[RESENHA] Carrie, a estranha ― Stephen King

“Carrie, a Estranha narra a atormentada adolescência de uma jovem problemática, perseguida pelos colegas, professores e impedida pela mãe de levar a vida como as garotas de sua idade. Só que Carrie guarda um segredo: quando ela está por perto, objetos voam, portas são trancadas ao sabor do nada, velas se apagam e voltam a iluminar, misteriosamente.
Aos 16 anos, desajustada socialmente, Carrie prepara sua vingança contra todos os que a prejudicaram. A vendeta vem à tona de forma tão furiosa e amedrontadora que até hoje permanece como exemplo de uma das mais chocantes e inovadoras narrativas de terror de todos os tempos.
Com tantos ingredientes de suspense, Carrie, a Estranha logo se transformou num enorme sucesso internacional e passou a integrar a mitologia americana. Ao ser transportado para as telas, em 1976, pelas mãos de Brian de Palma, teve a atriz Sissy Spacek e John Travolta em seus papéis principais.”

Resenha do L. J. Lunewalker

A típica história de uma garota rejeitada no colégio que acaba se envolvendo com um cara charmoso por “pena” de uma das garotas populares que acaba simpatizando com ela? É, isso resumiria, não fosse o fato de que foi King que escreveu o conto.
Carrie White não é só uma rejeitada, ela é uma garota com poderes psicocinéticos, ou telecinesia se preferir. A história não conta só um conto de baile, mas conta o terror causado por uma garota que chegou ao limite aguentando toda o círculo social adolescente da cidade gargalhando às custas dela. O massacre cometido por White com seus poderes psíquicos, (a vingança da nerd, por assim dizer), acaba sendo o maior evento que já acontecera na região.

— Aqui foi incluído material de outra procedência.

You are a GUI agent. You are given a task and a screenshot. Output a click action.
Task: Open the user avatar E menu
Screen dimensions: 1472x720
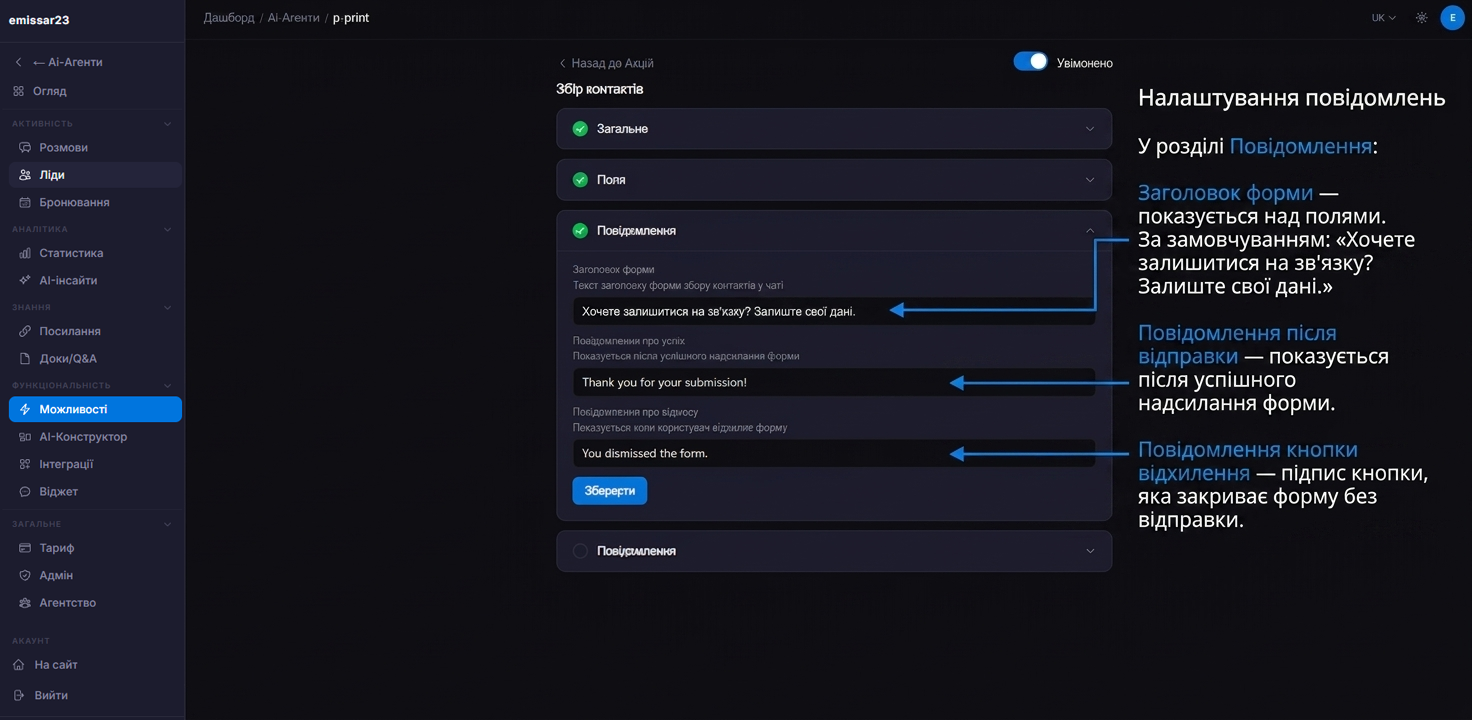point(1452,18)
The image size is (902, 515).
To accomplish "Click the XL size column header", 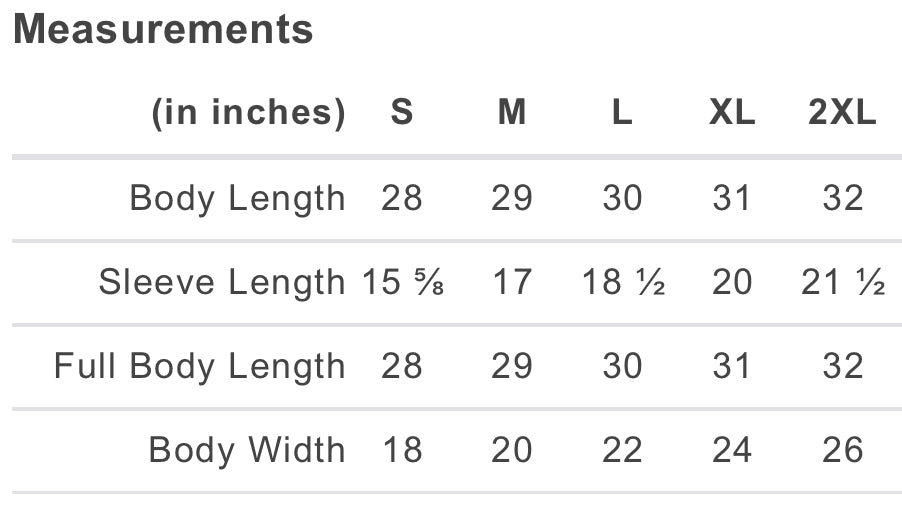I will pyautogui.click(x=732, y=113).
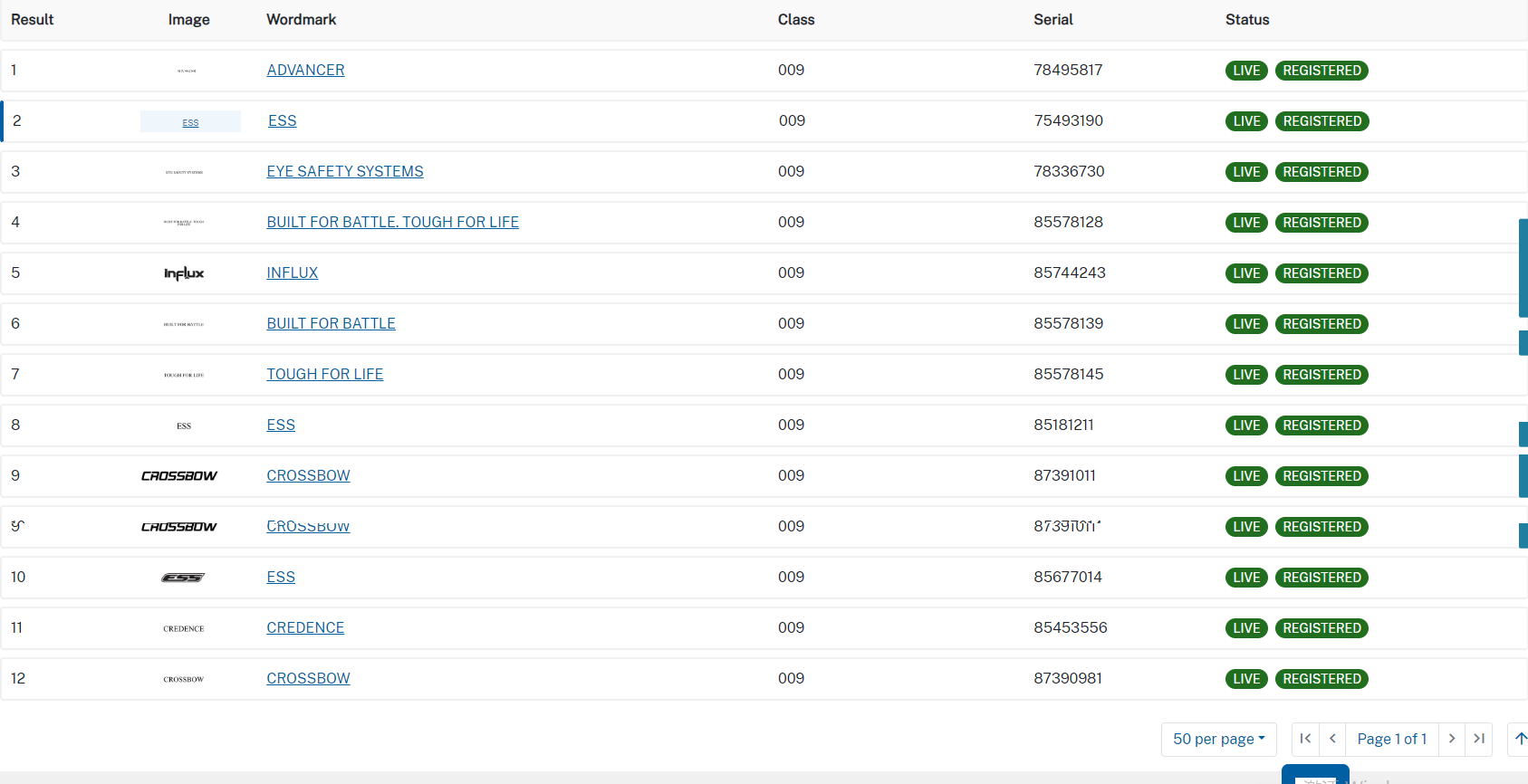
Task: Click the Serial column header
Action: (x=1052, y=20)
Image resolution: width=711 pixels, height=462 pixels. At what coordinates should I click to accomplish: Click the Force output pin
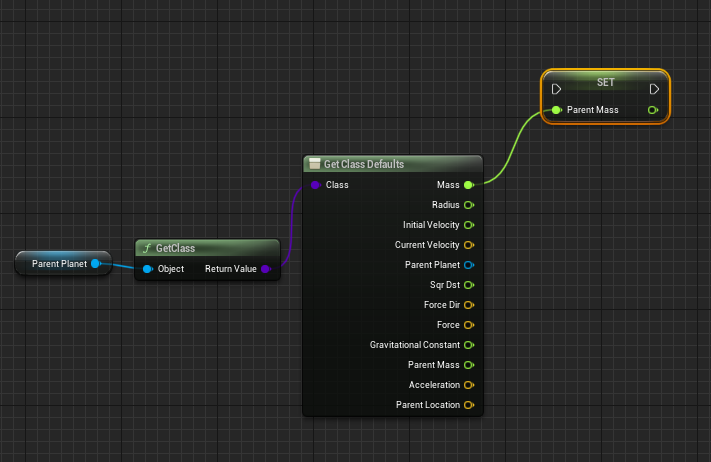[468, 325]
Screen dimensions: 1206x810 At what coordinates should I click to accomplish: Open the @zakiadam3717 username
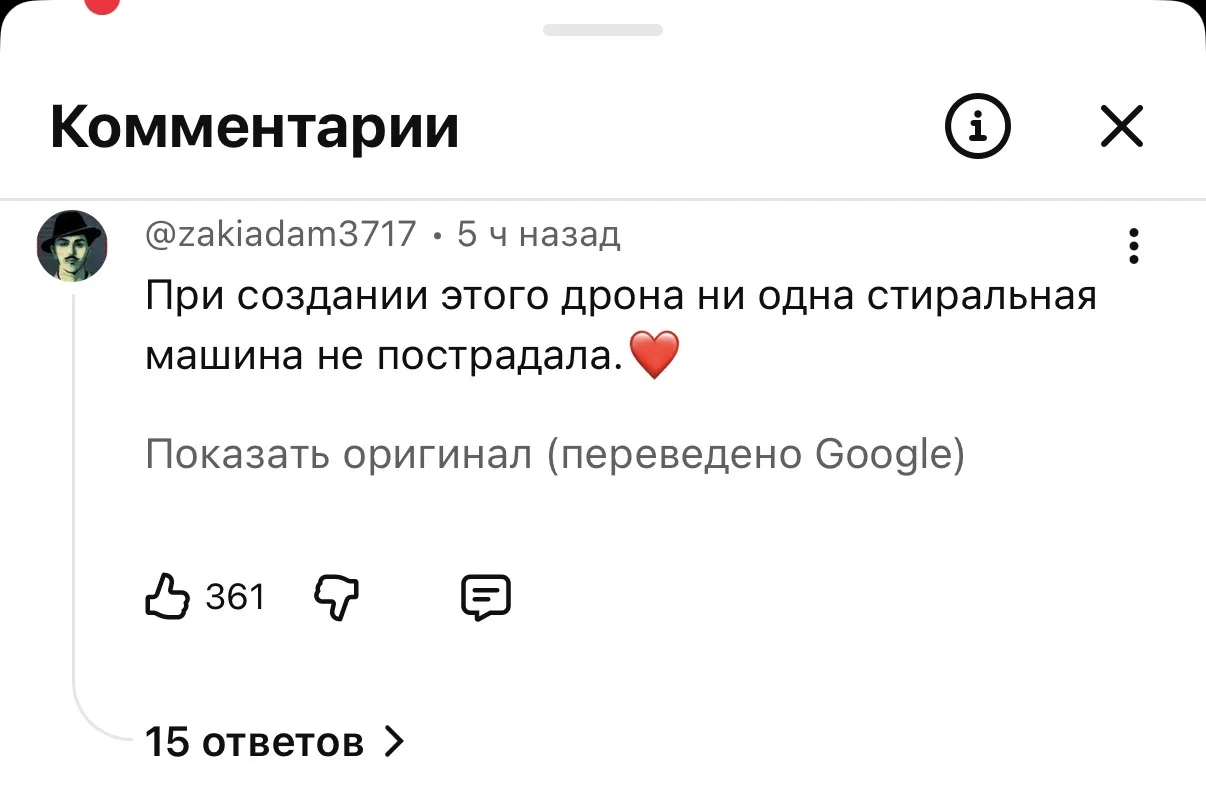click(281, 234)
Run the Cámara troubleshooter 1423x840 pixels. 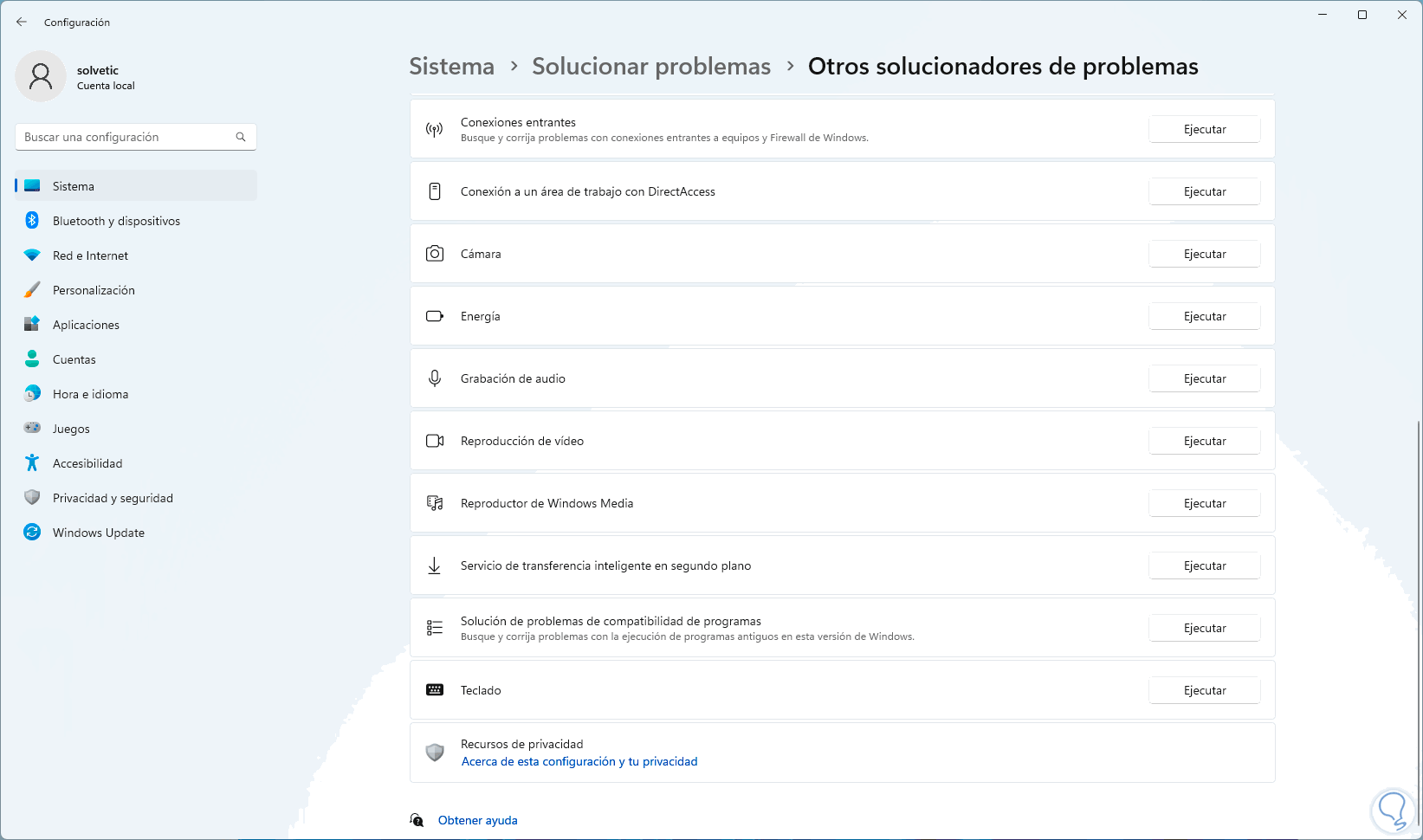click(x=1204, y=254)
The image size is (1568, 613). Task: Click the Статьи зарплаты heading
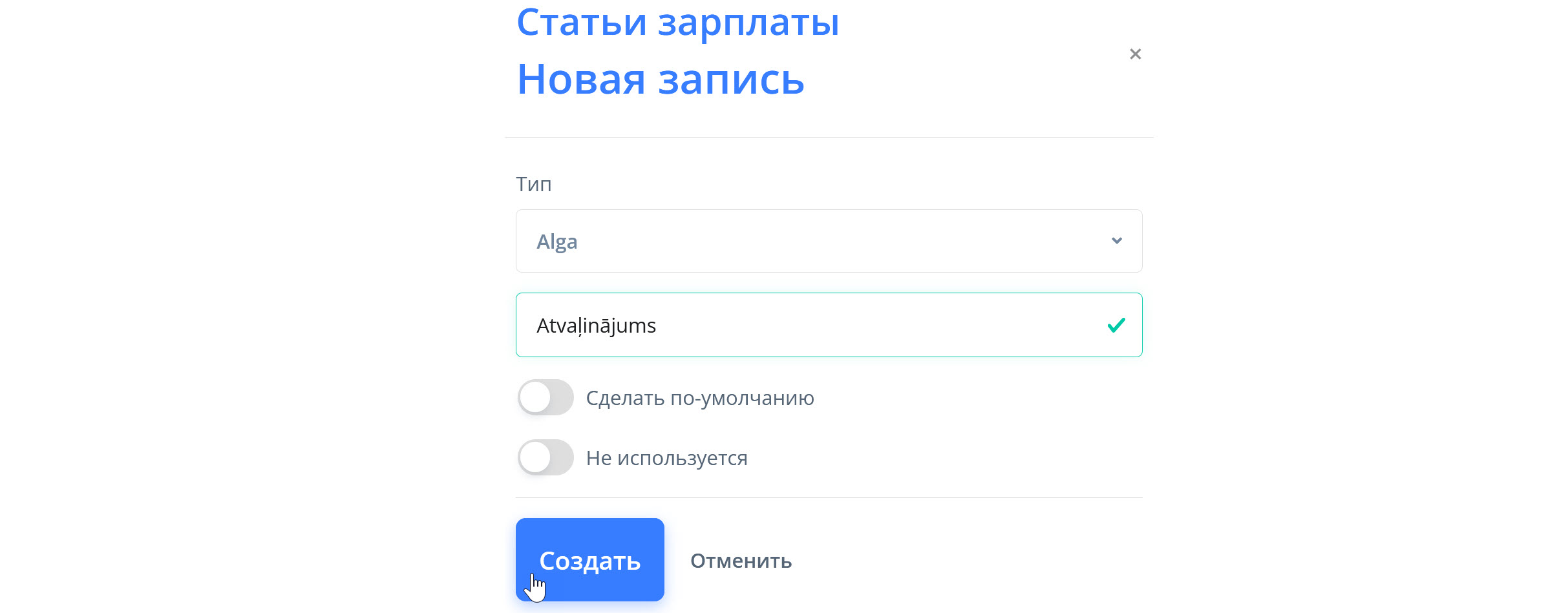pyautogui.click(x=677, y=23)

A história é genial. Não é nada enrolada, o máximo que você vai precisar é de atenção para saber se está na narrativa ou se está lendo citações dos artigos que são recorrentes durante o texto, mencionando pesquisas e mais pesquisas sobre a telecinesia e o Caso White, como ficou conhecido o acontecido.

Minha avaliação geral da obra é de quatro estrelas de cinco. Continuo aceitando o livro físico que, há anos, estou pedindo para todos e qualquer um me presentear.